§ **EXTRACTED INFORMATION**
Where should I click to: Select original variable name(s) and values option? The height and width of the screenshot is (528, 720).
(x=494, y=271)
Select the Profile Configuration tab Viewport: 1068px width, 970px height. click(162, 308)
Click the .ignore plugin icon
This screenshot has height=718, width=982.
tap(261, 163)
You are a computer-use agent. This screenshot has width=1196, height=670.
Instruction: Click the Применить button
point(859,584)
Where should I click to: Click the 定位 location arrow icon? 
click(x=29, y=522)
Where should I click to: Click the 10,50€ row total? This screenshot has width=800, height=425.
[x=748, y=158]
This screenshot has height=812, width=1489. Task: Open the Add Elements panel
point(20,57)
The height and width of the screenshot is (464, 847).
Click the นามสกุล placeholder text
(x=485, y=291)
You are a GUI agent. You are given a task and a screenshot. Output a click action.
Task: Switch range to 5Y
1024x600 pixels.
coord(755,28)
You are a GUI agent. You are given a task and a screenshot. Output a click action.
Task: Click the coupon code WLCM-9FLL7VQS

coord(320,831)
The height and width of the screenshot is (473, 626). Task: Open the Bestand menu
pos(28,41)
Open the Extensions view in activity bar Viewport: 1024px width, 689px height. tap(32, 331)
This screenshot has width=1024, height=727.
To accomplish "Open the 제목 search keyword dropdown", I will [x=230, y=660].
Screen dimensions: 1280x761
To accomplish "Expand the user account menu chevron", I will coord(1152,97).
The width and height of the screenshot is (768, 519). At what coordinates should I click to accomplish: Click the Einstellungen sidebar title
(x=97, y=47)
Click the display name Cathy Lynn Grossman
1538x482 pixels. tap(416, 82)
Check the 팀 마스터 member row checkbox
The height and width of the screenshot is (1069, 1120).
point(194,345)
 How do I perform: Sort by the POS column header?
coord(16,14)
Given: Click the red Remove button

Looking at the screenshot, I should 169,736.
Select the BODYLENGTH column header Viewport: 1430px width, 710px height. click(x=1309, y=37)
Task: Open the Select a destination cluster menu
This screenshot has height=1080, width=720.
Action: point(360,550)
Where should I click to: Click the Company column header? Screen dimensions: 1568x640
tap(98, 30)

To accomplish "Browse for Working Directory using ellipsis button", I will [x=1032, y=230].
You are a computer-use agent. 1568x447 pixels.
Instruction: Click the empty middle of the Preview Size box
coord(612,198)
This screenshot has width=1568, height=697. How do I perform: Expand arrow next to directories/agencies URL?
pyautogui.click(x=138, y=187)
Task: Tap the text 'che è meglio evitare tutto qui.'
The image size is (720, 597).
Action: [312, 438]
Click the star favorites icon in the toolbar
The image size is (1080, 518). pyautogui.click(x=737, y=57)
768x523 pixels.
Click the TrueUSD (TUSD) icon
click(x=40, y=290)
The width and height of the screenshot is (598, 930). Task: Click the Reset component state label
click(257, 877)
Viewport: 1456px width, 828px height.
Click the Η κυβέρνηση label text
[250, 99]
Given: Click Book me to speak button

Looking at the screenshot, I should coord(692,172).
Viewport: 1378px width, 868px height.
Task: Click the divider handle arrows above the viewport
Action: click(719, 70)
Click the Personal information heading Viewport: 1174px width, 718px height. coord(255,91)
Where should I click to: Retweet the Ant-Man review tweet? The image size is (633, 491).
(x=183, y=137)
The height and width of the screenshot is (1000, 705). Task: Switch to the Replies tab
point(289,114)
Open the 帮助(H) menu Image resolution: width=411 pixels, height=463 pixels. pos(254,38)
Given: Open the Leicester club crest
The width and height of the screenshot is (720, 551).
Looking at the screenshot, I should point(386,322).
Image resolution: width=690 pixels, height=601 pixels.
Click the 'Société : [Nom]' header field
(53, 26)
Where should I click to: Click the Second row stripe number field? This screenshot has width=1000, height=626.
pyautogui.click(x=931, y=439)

§ **WHAT YOU SHOULD DO**
Filter the records above, keeping each line that contains the word "will".

§ **PROBLEM SOLUTION**
To accomplish "Open the 제목 search keyword dropdown", I will [x=230, y=660].
To accomplish "Expand the user account menu chevron", I will coord(1152,97).
To accomplish "Browse for Working Directory using ellipsis button", I will [x=1032, y=230].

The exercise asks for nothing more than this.